[BEGIN Record set]

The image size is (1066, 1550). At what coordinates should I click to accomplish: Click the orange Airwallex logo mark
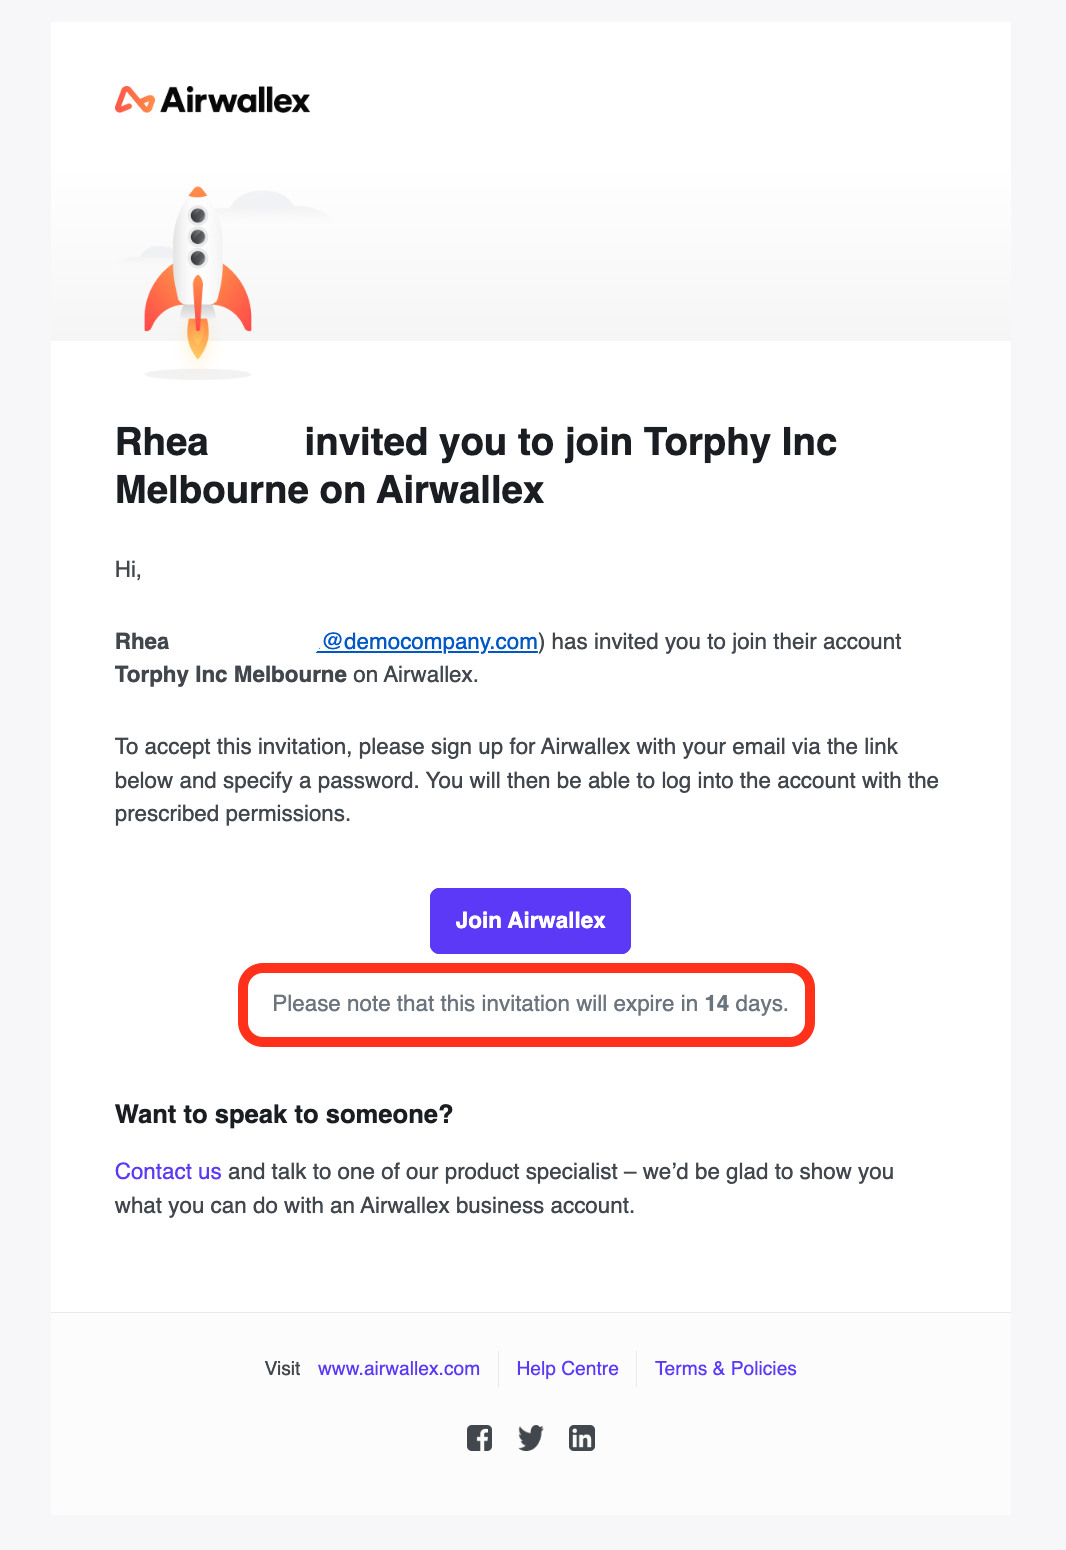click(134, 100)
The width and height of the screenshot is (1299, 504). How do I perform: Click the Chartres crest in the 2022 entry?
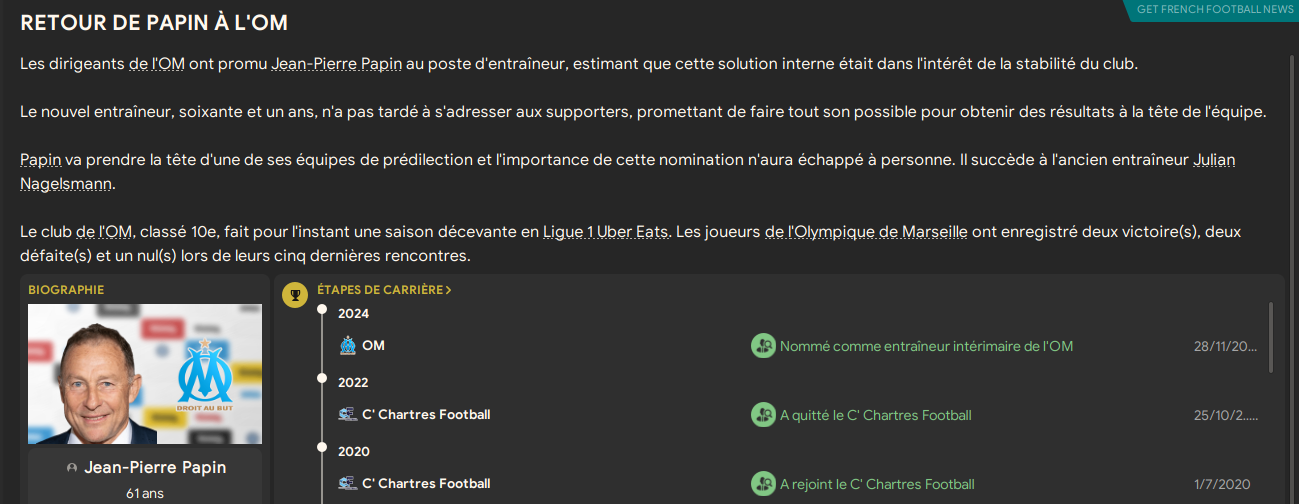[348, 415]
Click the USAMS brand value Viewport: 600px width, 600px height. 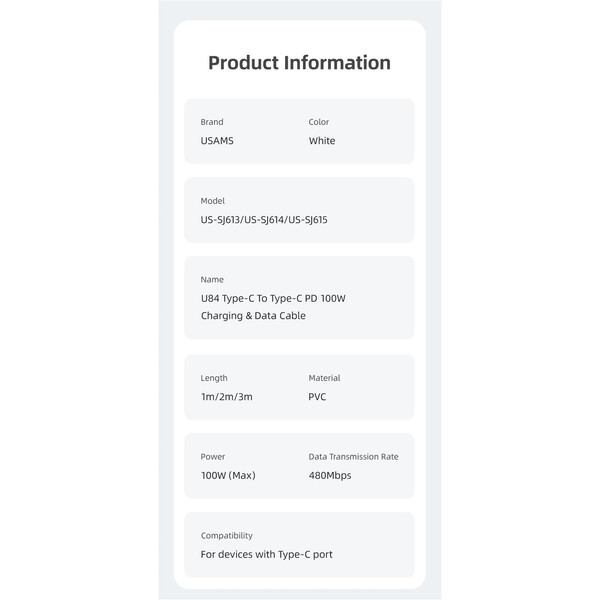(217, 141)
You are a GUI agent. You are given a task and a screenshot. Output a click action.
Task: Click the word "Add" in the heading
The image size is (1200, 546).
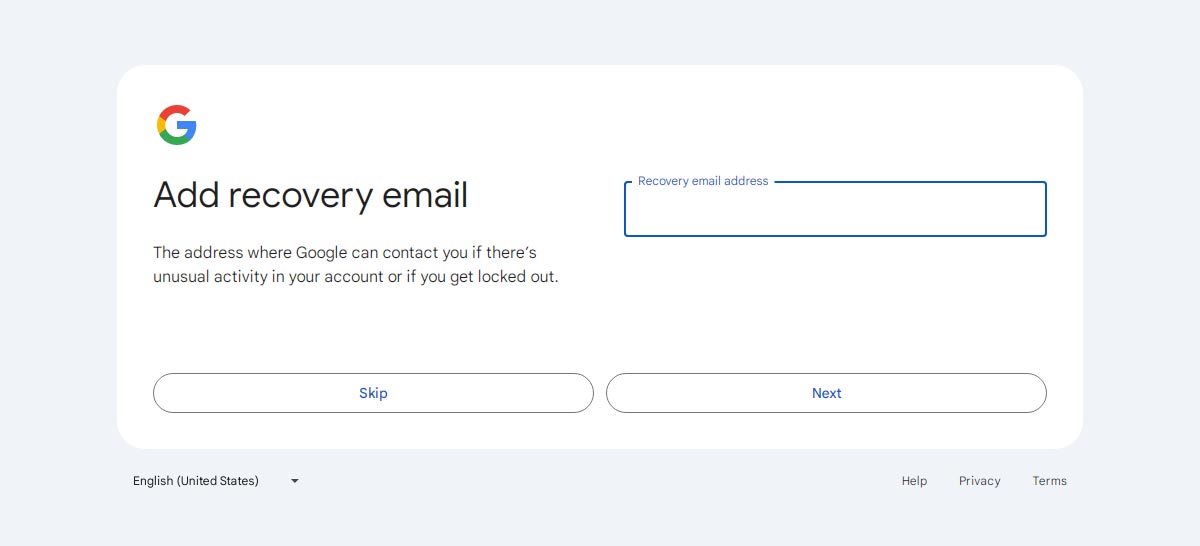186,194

[END Record set]

Goal:
Return the lines of the items exactly, beginning with the line that contains "You are a GUI" and continuing through the end of the items. Leave the pictures out of your answer.

In response:
You are a GUI agent. You are given a task and a screenshot. Output a click action.
Task: Click the word "Add" in the heading
The image size is (1200, 546).
186,194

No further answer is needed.